Nobel Prize-winning economist Joseph Stiglitz has a message for investors in Argentine debt: prepare for major losses.
“The reality is there will have to be significant haircuts,” Stiglitz said in an interview Tuesday at the World Economic Forum in Davos. “I cannot conceive of any reasonable model not saying that there has to be significant haircuts. It would be fantasy to think otherwise.”
Stiglitz’s words certainly carry weight. The Columbia professor mentored Economy Minister Martín Guzmán, who is in charge of renegotiating Argentina‘s debt. They also authored numerous papers together, and after Guzmán’s appointment, Stiglitz wrote an op-ed praising his former mentee.
Argentina’s economic future largely hinges on the debt renegotiation. South America’s second largest economy is expected to contract for a third straight year in 2020; unemployment currently remains in the double digits and inflation is above 50 percent.
Debt strategy
Guzmán and President Alberto Fernández have yet to unveil their strategy to renegotiate billions of dollars in bonds and loans with private creditors and the International Monetary Fund (IMF). Still, Fernández recently said he wants talks to wrap up by March 31 because debt payments balloon after that date.
It’s unclear what Stiglitz knows about Guzmán’s current thinking and his plans to renegotiate debt.
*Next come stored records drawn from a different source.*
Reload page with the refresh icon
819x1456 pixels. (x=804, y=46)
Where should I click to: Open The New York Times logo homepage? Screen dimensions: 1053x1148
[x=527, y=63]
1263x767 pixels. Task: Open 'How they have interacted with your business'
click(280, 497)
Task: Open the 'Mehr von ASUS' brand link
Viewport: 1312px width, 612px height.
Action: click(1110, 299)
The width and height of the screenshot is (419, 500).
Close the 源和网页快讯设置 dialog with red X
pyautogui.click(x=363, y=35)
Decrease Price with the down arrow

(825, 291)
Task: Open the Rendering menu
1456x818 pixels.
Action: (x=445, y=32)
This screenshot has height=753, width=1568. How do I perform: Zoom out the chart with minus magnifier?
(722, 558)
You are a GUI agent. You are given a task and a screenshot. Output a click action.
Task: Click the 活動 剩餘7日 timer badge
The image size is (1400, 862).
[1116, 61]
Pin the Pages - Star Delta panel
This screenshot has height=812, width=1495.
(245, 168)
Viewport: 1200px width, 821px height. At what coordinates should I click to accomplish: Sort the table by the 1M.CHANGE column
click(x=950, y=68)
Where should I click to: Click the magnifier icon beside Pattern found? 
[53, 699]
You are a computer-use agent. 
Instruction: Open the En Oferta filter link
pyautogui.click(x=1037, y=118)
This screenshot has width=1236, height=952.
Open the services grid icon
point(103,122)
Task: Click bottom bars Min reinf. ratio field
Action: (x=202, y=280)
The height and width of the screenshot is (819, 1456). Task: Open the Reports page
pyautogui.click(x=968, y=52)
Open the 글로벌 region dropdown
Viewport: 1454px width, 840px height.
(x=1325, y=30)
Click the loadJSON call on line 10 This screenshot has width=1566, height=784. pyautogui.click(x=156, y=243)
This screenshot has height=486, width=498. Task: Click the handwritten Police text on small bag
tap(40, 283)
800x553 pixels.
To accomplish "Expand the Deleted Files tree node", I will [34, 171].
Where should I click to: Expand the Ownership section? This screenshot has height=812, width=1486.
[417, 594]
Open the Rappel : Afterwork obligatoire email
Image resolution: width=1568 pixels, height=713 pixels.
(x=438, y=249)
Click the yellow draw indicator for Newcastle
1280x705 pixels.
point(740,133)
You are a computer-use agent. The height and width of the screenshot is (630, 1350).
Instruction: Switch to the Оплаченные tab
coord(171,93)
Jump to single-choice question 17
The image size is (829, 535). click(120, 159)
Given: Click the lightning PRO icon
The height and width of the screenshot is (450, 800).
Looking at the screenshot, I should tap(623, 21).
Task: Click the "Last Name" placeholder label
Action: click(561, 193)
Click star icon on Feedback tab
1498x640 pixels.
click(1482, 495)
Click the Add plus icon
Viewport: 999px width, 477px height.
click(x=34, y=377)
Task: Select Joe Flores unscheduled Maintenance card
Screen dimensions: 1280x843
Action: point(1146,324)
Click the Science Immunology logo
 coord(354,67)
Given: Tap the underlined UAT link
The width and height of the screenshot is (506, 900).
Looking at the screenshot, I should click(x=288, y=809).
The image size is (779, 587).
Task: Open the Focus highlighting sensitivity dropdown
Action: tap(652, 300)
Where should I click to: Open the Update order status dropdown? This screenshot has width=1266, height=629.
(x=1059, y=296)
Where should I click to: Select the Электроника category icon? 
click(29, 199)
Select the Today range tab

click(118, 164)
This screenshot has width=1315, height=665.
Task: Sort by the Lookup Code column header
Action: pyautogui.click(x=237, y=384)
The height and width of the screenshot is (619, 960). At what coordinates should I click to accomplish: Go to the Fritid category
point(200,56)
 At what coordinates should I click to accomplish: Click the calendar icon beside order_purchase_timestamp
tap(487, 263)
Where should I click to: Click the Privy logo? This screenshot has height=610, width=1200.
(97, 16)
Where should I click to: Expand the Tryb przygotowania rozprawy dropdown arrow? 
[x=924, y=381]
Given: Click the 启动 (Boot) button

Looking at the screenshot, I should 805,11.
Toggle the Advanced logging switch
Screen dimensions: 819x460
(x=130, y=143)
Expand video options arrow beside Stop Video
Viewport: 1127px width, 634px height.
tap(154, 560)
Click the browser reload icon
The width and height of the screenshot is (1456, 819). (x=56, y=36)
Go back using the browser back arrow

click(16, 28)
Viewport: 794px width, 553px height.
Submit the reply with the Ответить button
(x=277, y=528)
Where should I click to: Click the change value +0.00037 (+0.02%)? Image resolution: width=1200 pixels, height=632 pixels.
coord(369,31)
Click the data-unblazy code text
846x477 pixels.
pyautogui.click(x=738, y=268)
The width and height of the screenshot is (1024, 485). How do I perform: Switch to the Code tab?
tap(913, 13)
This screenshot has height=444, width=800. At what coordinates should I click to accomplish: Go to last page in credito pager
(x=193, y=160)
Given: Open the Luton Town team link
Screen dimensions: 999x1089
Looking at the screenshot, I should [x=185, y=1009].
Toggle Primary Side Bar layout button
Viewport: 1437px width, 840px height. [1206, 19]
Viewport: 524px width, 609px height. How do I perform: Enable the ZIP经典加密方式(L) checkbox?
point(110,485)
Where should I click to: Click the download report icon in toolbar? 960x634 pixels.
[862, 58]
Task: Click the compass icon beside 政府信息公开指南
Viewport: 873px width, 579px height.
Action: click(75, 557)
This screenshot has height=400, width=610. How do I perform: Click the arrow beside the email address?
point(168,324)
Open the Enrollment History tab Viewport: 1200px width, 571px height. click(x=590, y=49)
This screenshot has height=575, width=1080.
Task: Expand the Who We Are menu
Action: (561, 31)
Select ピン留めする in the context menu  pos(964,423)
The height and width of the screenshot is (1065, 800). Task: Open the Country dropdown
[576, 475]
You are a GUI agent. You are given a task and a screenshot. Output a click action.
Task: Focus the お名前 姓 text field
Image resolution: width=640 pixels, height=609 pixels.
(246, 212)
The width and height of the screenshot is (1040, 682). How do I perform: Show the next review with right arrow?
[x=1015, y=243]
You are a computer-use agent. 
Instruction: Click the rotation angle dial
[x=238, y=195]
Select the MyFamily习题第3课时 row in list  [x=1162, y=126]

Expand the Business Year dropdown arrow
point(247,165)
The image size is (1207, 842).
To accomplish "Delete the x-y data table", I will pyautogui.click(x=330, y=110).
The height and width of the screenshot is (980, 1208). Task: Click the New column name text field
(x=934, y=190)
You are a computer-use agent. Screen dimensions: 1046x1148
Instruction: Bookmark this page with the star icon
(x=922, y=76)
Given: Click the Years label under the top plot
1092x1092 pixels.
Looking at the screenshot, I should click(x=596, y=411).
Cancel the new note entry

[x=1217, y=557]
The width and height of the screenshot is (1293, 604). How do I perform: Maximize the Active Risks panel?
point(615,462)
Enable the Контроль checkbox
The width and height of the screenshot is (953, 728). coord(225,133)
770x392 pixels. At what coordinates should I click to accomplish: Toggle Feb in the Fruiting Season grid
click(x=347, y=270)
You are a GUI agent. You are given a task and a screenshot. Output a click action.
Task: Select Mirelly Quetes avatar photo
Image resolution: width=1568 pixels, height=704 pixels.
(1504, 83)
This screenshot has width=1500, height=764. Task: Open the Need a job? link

The two may cross paths during an event at the Vatican in early February, according to the Vatican’s agenda, though the economy minister hasn’t confirmed his attendance yet.
Guzmán skirted a question about Stiglitz’s comments during a press conference in Buenos Aires on Tuesday, saying only that details of the debt talks “will be released in due time.” He added that Argentina isn’t able to pay its debt under current conditions and that the government will send to Congress on Tuesday a plan to address the debt crisis.
Stiglitz said Argentina needs time to grow the economy, a line frequently repeated by Guzmán, because “we know what happens if we go down the other course.” He added that investors should have known what they were getting into when they bought Argentine bonds and were rewarded with very high returns.
“The lenders should have known the risk; that’s why they charged a high rate,” he said. “They’re not being blindsided. They probably didn’t do their homework, but they knew there was a risk.”
By now, investors in Argentine bonds have mostly priced in such losses. The country’s century bond maturing in 2117 currently trades at 47.15 cents on the dollar, yielding 15.1 percent.